Member of the Executive Committee of the Ukrainian Association of Football
- Incumbent
- Assumed office 2017
- President: Andriy Pavelko

Personal details
- Born: Viktor Vasylyovych Andrukhiv July 8, 1988 (age 38) Vyshneve, Kyiv Oblast, Ukrainian SSR
- Education: Dnipro Polytechnic Dnipro Humanitarian University
- Occupation: football executive, entrepreneur, social activist
- Known for: head of the Football Federation of the Dnipropetrovsk Oblast

= Viktor Andrukhiv =

Ukrainian football executive

Viktor Vasiliovych Andrukhiv (Віктор Васильович Андрухів; born 8 July 1988) is a Ukrainian entrepreneur, football executive, and activist. He is a member of the executive committee of the Ukrainian Association of Football and head of the Football Federation of the Dnipropetrovsk Oblast.

== Early life ==

Viktor Andrukhiv was born in Vyshneve, Kyiv Oblast, Ukraine.

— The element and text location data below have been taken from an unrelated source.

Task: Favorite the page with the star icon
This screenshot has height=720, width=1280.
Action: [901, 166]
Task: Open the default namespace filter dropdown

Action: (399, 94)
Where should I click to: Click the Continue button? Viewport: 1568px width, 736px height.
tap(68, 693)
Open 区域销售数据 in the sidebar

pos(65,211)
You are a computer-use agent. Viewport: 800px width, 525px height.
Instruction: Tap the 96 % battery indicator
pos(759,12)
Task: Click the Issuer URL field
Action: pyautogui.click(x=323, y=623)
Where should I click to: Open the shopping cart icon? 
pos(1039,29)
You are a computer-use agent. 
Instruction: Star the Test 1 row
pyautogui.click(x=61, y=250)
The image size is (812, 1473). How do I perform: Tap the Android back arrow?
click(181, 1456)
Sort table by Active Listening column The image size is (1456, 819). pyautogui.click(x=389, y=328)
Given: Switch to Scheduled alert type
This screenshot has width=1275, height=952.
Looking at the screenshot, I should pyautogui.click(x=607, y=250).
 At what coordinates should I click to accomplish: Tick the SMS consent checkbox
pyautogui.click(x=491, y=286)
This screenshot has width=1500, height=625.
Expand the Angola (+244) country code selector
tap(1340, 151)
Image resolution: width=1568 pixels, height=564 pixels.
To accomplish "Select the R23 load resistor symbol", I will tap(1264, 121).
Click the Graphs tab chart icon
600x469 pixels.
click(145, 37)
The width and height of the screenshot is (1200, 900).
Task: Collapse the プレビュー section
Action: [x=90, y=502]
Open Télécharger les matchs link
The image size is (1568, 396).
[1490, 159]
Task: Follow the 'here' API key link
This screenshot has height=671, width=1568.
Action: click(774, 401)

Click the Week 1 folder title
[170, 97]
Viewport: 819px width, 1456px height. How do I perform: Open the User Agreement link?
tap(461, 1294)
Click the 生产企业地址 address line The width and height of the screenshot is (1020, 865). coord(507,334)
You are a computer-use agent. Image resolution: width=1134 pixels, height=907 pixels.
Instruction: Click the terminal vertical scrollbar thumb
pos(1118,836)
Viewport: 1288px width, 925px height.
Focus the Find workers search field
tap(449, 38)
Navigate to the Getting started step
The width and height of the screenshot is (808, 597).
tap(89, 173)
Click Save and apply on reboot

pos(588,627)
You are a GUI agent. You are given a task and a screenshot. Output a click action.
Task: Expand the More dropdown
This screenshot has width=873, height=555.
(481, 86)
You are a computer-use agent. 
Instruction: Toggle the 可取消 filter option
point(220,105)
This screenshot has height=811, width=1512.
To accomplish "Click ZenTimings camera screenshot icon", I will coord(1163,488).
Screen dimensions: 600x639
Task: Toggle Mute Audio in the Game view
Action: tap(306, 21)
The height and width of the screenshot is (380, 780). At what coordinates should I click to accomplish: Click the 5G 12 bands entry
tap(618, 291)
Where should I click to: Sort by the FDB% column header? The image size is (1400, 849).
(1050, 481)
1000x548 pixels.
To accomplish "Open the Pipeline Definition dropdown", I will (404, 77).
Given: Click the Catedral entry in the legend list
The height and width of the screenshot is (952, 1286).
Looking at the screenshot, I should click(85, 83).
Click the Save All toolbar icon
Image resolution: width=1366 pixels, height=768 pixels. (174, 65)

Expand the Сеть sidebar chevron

In 2005, he graduated from Lyceum No. 100, Dnipro.

In 2009, he graduated from the National Mining University (Dnipro) majoring in “Economics and Entrepreneurship” with a bachelor's degree in accounting and auditing. In 2010, he graduated from the National Mining University (Dnipro) majoring in “Finance” with a master's degree in finance.

In 2021, he graduated from the private higher educational institution “Dnipro Humanitarian University”, obtained the qualification: bachelor's degree in the field of knowledge “Law”.

== Career ==

Since 2006, Viktor Andrukhiv is an entrepreneur, founder and co-founder of several production companies. The founder of the companies Sylayt Hrup, Savex Minerals and Leader. Sylayt Hrup is one of the largest large enterprises in Ukraine, which specializes in the production of polypropylene fiber and polymer threads. Also, he is active in social activities.

From 2014–2016, he was the head of the public organization “Football Federation in the City of Dnipro”.

Since 2016, he heads the Football Federation of the Dnipropetrovsk Oblast.

Since 2017, he has been a member of the executive committee of the Ukrainian Association of Football.

Viktor Andrukhiv also holds the position of Chairman of the Futsal Association of the Dnipropetrovsk Oblast and he is the Chairman of the Beach Football Federation of the Dnipropetrovsk Oblast.

He is a member of the Board, Young Business Club - YBC, and Lead Business Club business communities.

== Awards ==

- 2021 — Jubilee medal “For significant contribution to the development of Ukrainian football”;
- 2022 — Certificate for a significant personal contribution to the development and popularization of physical culture and sports in the Dnipropetrovsk Oblast, conscientious selfless work, high professionalism and on the occasion of the Day of Physical Culture and Sports of Ukraine.

== Personal life ==

He is married, raising two daughters.